Under a pilot program commencing Monday, April 30, 2018, the Department of Homeland Security (DHS) will offer expedited mail-in processing of L-1 intracompany transfers for Canadian executives, managers and specialized knowledge personnel. Processing will shift from the DHS agency, Customs & Border Protection (CBP), to the sister agency, U.S. Citizenship & Immigration Services (USCIS). As a trade-off, same-day, in-person processing will cease, at a minimum, at the locations known as the Blaine Port of Entry, where the six-month pilot program will be implemented. This includes the Peace Arch crossing at Blaine, Washington, at Douglas, British Columbia, and the Pacific Highway Truck Crossing. DHS officials have indicated that additional ports of entry could be added to the list prior to the commencement of the pilot program. Starting April 30, at pilot program border locations, no L-1 petitions will be accepted, and L-1 Canadians will need to present evidence of approval before they may be admitted to the U.S. there. Other CBP locations will continue same-day L-1 processing.

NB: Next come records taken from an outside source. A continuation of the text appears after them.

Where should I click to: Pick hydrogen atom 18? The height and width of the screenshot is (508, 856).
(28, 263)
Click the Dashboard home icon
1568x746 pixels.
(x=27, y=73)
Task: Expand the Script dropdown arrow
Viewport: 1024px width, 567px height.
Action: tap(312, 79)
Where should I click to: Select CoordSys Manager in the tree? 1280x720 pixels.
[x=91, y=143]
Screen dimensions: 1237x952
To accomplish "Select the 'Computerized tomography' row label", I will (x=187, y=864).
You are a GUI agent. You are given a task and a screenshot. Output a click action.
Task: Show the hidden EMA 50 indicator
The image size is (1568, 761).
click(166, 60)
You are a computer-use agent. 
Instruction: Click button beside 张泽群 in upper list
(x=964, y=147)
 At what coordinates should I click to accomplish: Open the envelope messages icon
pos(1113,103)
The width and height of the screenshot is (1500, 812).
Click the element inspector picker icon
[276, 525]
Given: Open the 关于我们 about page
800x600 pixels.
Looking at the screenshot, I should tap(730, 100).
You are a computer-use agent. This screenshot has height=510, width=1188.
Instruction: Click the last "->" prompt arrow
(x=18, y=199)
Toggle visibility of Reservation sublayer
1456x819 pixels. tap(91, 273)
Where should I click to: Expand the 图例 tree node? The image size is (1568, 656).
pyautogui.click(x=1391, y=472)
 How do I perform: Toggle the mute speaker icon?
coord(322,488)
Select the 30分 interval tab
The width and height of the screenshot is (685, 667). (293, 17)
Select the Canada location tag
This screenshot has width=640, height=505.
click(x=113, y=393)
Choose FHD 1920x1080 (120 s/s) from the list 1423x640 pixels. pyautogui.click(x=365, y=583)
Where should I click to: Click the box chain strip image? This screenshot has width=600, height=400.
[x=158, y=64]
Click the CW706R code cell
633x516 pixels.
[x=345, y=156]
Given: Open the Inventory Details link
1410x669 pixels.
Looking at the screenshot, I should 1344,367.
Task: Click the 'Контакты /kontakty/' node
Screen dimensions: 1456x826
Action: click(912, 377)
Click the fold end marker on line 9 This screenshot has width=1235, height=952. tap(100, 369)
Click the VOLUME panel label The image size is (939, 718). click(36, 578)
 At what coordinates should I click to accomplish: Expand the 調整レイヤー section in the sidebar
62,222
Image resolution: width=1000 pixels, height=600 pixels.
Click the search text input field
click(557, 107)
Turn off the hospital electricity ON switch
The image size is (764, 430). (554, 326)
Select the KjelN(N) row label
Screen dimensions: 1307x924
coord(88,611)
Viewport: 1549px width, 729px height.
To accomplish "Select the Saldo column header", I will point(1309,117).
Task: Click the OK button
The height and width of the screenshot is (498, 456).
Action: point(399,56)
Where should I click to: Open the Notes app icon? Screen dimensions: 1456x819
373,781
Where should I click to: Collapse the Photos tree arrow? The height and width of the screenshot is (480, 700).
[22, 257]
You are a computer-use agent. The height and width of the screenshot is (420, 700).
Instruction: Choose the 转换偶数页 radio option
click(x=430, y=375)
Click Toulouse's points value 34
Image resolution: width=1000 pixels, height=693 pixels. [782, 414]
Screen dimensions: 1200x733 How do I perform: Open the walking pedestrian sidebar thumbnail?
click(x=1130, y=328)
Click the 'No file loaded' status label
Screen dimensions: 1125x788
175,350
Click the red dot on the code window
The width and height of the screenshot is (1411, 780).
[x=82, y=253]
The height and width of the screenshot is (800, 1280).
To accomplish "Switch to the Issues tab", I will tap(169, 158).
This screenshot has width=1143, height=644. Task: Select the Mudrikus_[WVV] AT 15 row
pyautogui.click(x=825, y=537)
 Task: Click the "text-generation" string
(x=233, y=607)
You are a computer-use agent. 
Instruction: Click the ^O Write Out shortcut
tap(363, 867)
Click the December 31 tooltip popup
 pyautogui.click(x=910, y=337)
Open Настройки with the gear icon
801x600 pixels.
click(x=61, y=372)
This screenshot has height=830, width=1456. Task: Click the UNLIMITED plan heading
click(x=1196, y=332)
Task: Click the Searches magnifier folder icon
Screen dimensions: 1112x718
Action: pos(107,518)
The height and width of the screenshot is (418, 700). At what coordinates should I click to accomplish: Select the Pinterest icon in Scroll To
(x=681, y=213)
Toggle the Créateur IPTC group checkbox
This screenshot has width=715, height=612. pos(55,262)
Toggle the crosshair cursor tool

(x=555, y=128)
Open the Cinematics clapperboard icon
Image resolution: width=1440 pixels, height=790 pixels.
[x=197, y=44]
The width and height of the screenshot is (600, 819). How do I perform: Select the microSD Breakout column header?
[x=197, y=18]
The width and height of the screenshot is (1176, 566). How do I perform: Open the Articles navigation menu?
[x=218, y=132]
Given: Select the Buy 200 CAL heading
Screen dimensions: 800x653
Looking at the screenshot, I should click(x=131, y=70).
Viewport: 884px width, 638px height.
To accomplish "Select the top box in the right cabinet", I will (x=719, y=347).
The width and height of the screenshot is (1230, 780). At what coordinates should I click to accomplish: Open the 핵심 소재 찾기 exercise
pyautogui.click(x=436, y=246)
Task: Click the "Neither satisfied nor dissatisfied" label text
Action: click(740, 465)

The basic requirements for L-1 status are:

  • A U.S. company has a parent, subsidiary, affiliate, or branch, outside the U.S.
  • The person being transferred has worked for the company outside the U.S. for at least one year in the last three years.
  • The person held an executive, managerial, or specialized knowledge role and is being transferred to the U.S. related company in one of those roles.

L-1 status is available regardless of citizenship. But under NAFTA, a treaty established to facilitate cross-border business, Canadians are offered same-day, in-person processing by CBP at Northern Ports of Entry and certain airports in Canada and a few other locations. Port processing is not available to non-Canadians. For non-Canadians, the U.S. company must mail the petition to USCIS, where processing can take several months, unless a premium processing fee of $1,225 is paid for 15-day processing. “Processing” does not guarantee approval. In about 30 – 40 percent of cases, USCIS sends a request for additional evidence (RFE) on one aspect or another of the petition, which adds processing time.

Under the pilot program, a special USCIS cover sheet sent with the L-1 petition will alert USCIS that a Canadian citizen seeks USCIS processing in lieu of while-you-wait processing at the border. USCIS will immediately email the company a receipt notice. They will process the pilot cases in less than 15 days, possibly in 1 - 3 days, and send either an RFE for more evidence or an email notifying the employer that an approval notice is forthcoming. Once the petition is approved, the L-1 worker can go to any Port of Entry (not just Blaine) with the approval email to request admission to the U.S. CBP still will ask questions to ensure that the person is admissible, but they have indicated they do not plan to review the L-1 worker’s petition documents or to readjudicate the USCIS decision.

This pilot program restricts the NAFTA guarantee that Canadian citizens can use on-the-spot processing. A benefit has been that when L-1 petitions are presented to CBP officers by the applicant, CBP is in a position to address questions or deficiencies promptly. This is meant to help keep business flowing across the border. However, CBP adjudication can be inconsistent from Port to Port, or from day to day. Eliminating the on-the-spot option could erode the flexibility under NAFTA, but the trade-off might be a pay-off for overall quicker and more predictable processing.